I saw it in needless social integration, in feature bloat, in shoehorned API usage, and occasionally in a new phenomenon whereby the product itself seems to have been created in order to fit the constraints of the just-clever-enough portmanteau they chose for a name. Just because “location” kind of sounds like “Loc-Asian” doesn’t mean there should be a service that lets you find nearby Thai and Chinese food. Nor should you make “Fellaphone,” a service that solicits bids from local handymen for a designated task (I could make these up all day). And so on. These solutions to perceived needs are so rigidly constructed and precise that, like so many things on the web, their life is just a countdown to irrelevance.

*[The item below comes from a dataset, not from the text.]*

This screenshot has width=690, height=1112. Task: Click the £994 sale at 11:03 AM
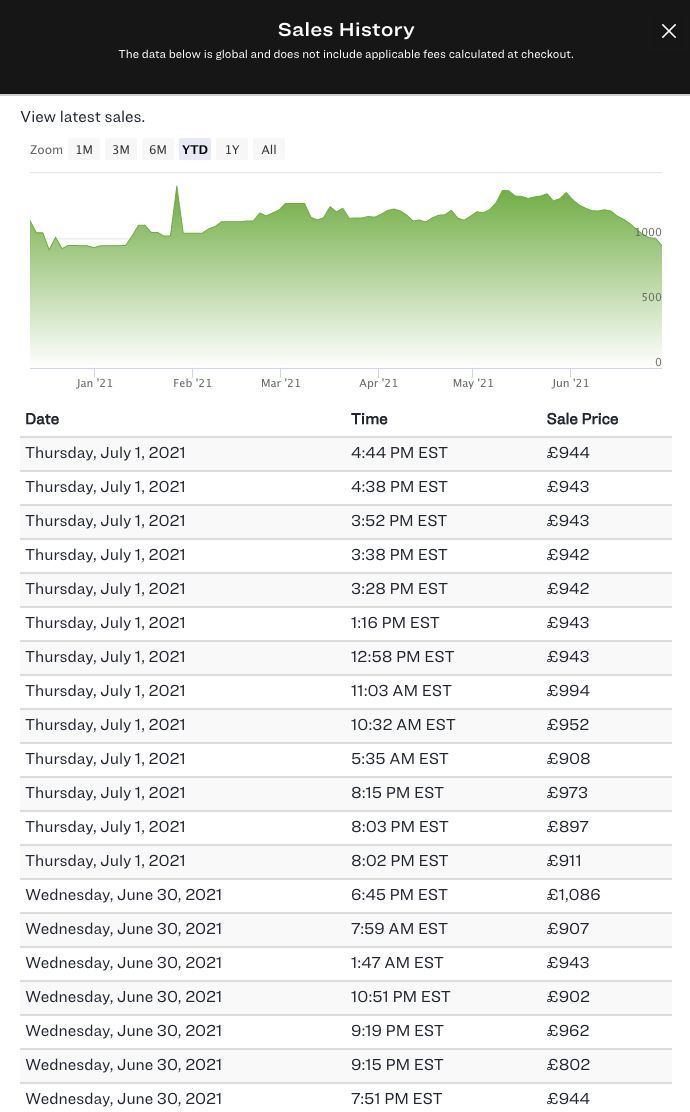(567, 691)
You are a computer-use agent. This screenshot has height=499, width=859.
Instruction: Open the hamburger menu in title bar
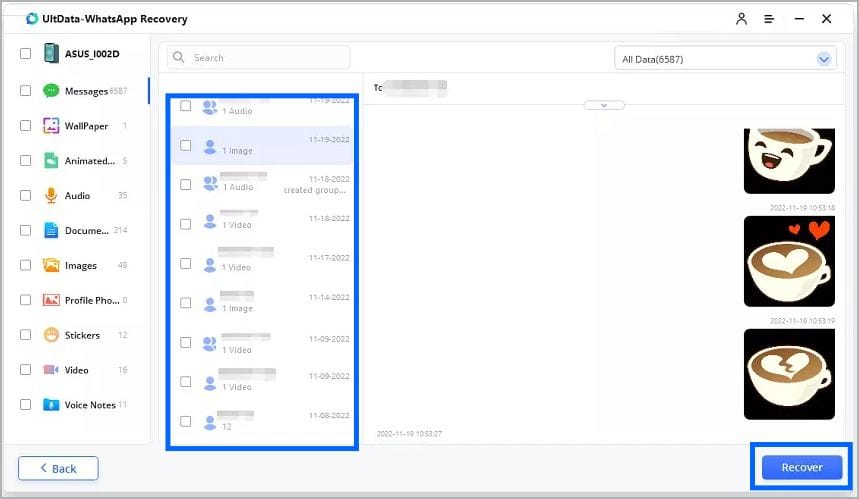coord(769,19)
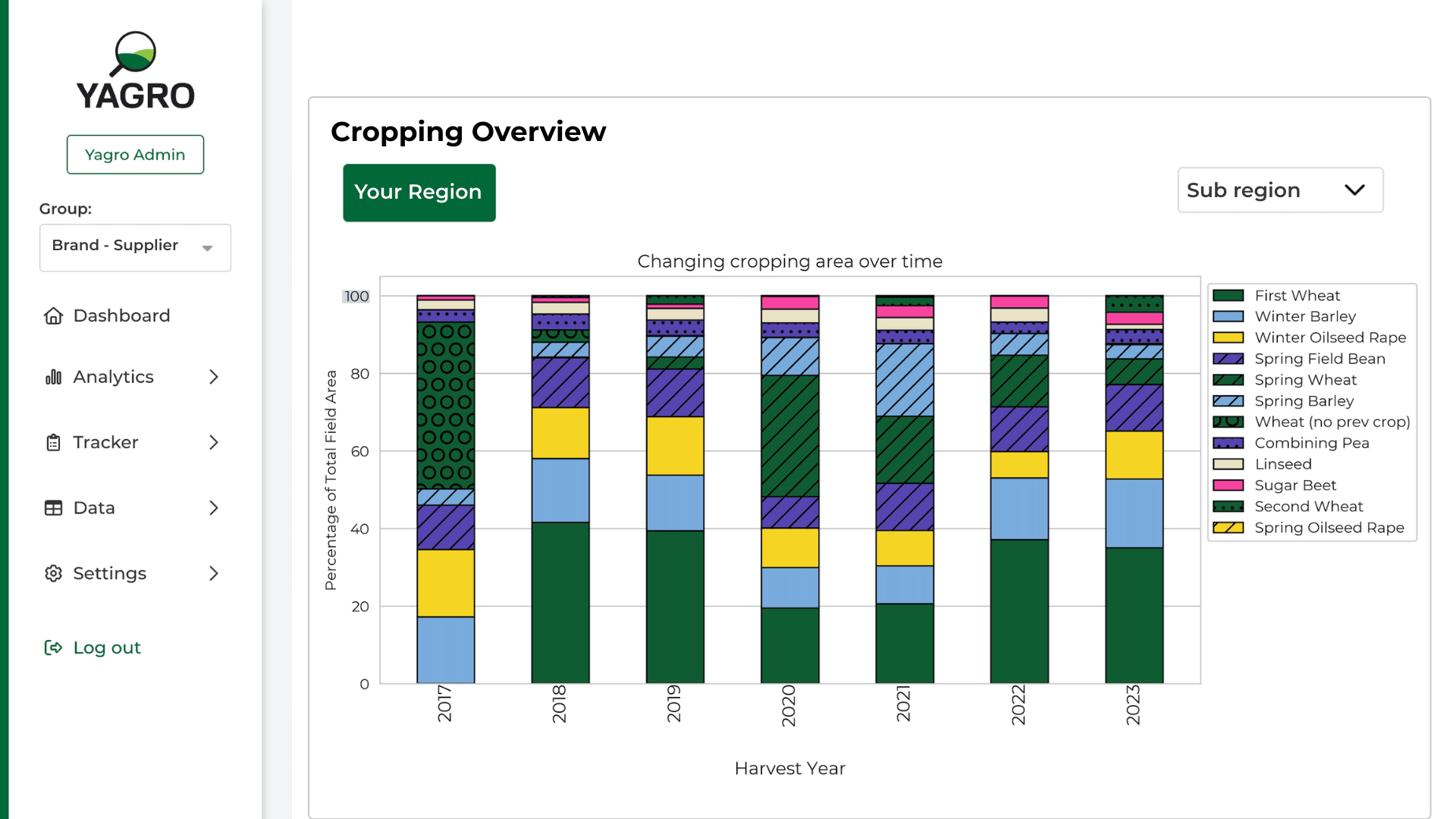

It’s because I care so much about how technology and culture serve and affect one another that I find these chimaerical creations offensive. Of course I admire the craftsmanship they exhibit, but brickwork, no matter how neat, is only one aspect of the edifice. A poor idea may be handsomely executed, but criticism may still be directed at the architect.

I won’t belabor the point more. All I wanted to say was that there’s a specific disorder I saw on display, and hopefully we can treat it before it grows any worse. The experimentation must be done — but rationally, with tact and foresight. Not with the primitive zeal of an ape with a new bone.